The reception area to his office was very plush with a couch and several overstuffed chairs. The pictures on the wall were reminiscent of a world of hope and peace. There were fresh cut flowers on the table. Under most circumstances, one would feel very comfortable in such a peaceful setting. However, for me it did not help. For deep within me I was feeling a gnawing and an aching. It felt like my insides were being twisted and every ounce of strength was being squeezed from me. I was emotionally crushed, battered and beaten.
The receptionist informed me he was ready to see me. I stood staring at his office door for the longest time just staring at it. Running through my mind at a frantic pace were the events of the past year, and especially the disaster of the past week.
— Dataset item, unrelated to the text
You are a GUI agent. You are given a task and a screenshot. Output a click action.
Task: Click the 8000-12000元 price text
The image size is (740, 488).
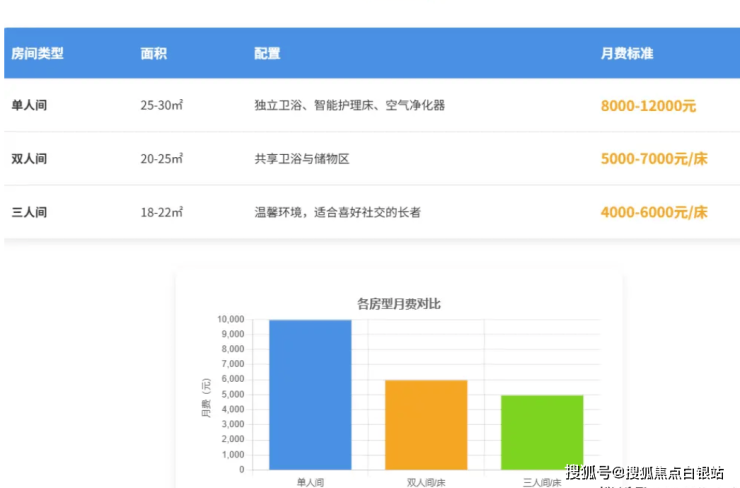click(x=648, y=105)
I was in turmoil unlike anything I had ever experienced. Uncertainty, doubt and fear gripped my heart like a vice. I was terrified to go in and horrified to what might happen if I didn’t.
I knew that on the other side of the door was a man of God, at least I thought so. He was a man that would hold the destiny of my life in his hands. I had come to trust him because he at one time was a man of integrity that genuinely cared about God’s people.
Somehow, as the years passed he became hardened almost brutal. He had lost the focus of the ministry; that being one of compassionate service. It was as if his whole purpose anymore was that of ruling and administering; controlling the lives of those that came under his authority so he could advance to a higher office. This only added to my already overwhelming discomfort.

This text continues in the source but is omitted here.